At defendant's next appearance, he waived his right to a preliminary hearing. The trial court solicited defendant's waiver of his rights to a jury trial and confrontation, and of his privilege against self-incrimination. It determined that defense counsel had discussed with defendant the elements of the offenses and any possible defenses. After explaining the direct consequences (and advising defendant that because of the high degree of danger that drunken driving presented, he could be charged with murder if he killed someone in the future in the course of a DUI), the trial court accepted defendant's plea, finding it to be informed and voluntary.

At sentencing, the court imposed a 16-month term for the generic negligent DUI, with an additional three years for the injury enhancement. Neglecting to 959*959 do so at the time, the trial court later imposed the same term for the per se negligent DUI, staying execution pursuant to Penal Code section 654. It also struck the multiple-victim enhancements at the later hearing. It imposed a concurrent six-month jail term for the misdemeanor. The trial court then found unusual circumstances were present, authorizing the stay of execution of sentence and the grant of probation.

The court imposed a number of special conditions. These included a 364-day jail term, the suspension of defendant's driving privilege for three years, abstention from consuming alcohol, participation in an alcoholism treatment program, and installation of an ignition interlock device in any vehicle that he owns or operates after his release from custody. It imposed a $480 fine for the generic DUI conviction and a $300 fine for the misdemeanor (plus penalty assessments), rather than additional jail time (at defendant's behest); a $200 restitution fine and the parallel probation revocation fine; a $50 assessment for alcohol education and prevention; a security surcharge of $60; and a facility fee of $60. It also awarded restitution in an amount to be determined later.

Defendant filed a timely notice of appeal, indicating only an intent to challenge his punishment as cruel and unusual. He did not request a certificate of probable cause.

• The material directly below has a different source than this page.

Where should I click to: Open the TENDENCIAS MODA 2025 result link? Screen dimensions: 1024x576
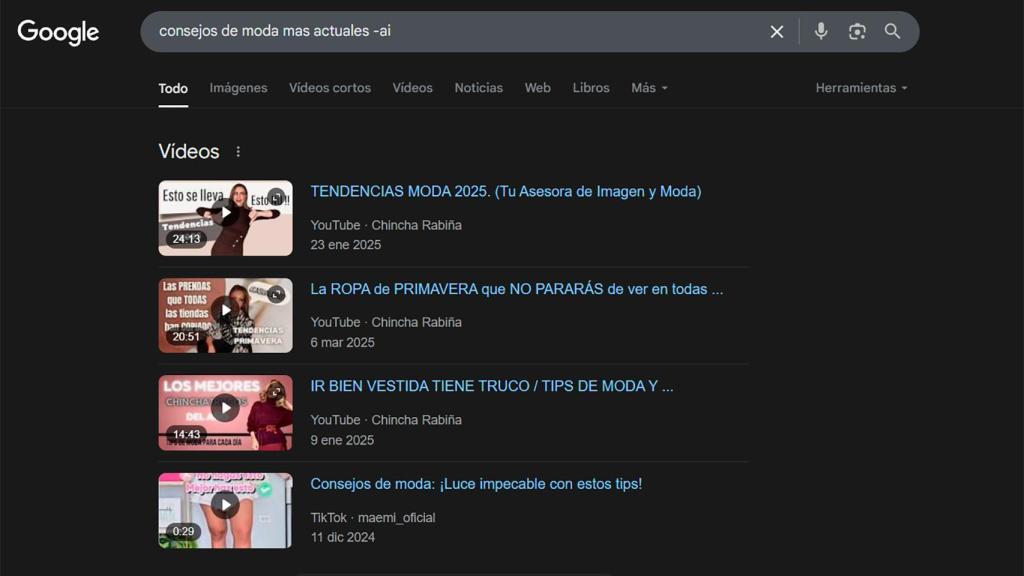pos(505,191)
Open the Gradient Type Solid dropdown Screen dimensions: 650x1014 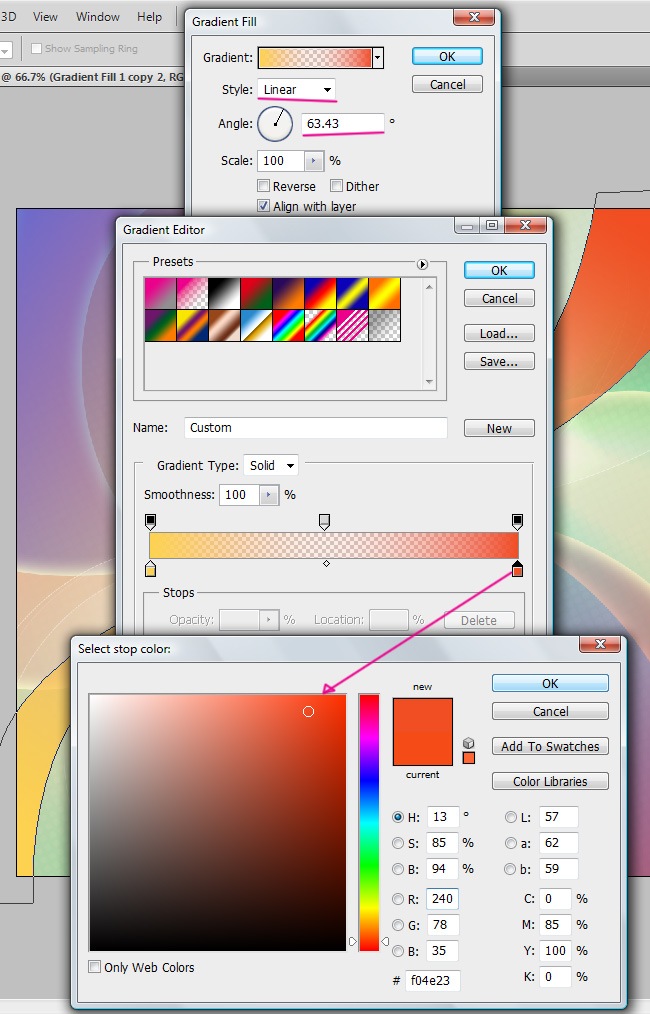pos(271,465)
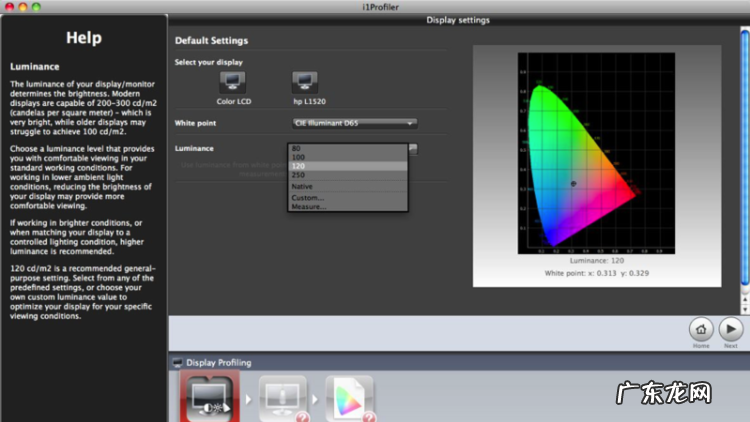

We appointed appellate counsel for defendant. Counsel has filed an opening brief setting forth the facts of the case and asking us to review the record to determine whether there were any arguable issues on appeal. (Wende, supra, 25 Cal.3d 436.) Counsel has also advised defendant of the right to file a supplemental brief within 30 days of the date of filing the opening brief. More than 30 days have elapsed, and we have not received any communication from defendant.

Having undertaken an examination of the entire record, we note an arguable issue in connection with the condition of probation that prohibits him from drinking alcohol, possessing it, or being in any place where it is the chief item of sale. Unlike the condition prohibiting his possession of firearms or ammunition, this condition does not include a qualification that he must commit the proscribed conduct knowingly. We will modify the order to include this qualification.[3] (Cf. People v. Freitas (2009) 179 Cal.App.4th 747, 751 [102 Cal.Rptr.3d 51] (Freitas).) We otherwise do not find any arguable error that would result in a disposition that is more favorable to defendant.

960*960 (1) In the interests of fiscal and judicial economy, we are compelled to address the repetitive nature of this appellate issue. Since at least 1993, appellate courts have issued opinions consistently holding that conditions of probation must include scienter requirements to prevent the conditions from being overbroad. (In re Victor L. (2010) 182 Cal.App.4th 902, 912-913 [106 Cal.Rptr.3d 584] (Victor L.) [knowingly in presence of weapons or ammunition]; Freitas, supra, 179 Cal.App.4th at pp. 751-752 [knowing possession of stolen property or firearms]; People v. Lopez (1998) 66 Cal.App.4th 615, 629-630 [78 Cal.Rptr.2d 66] [knowing association with gang members and display of gang indicia]; People v. Garcia (1993) 19 Cal.App.4th 97, 102 [23 Cal.Rptr.2d 340] (Garcia) [knowing association with drug users and felons]; cf. In re Sheena K. (2007) 40 Cal.4th 875, 891-892 [55 Cal.Rptr.3d 716, 153 P.3d 282] [must have advance notice of people whom probation officer deems inappropriate].) However, with dismaying regularity, we still must revisit the issue in orders of probation, either at the request of counsel or on our own initiative. The latter in particular is a drain on the public fisc that could be avoided if the probation departments at fault would take greater care in drafting proposed probation orders.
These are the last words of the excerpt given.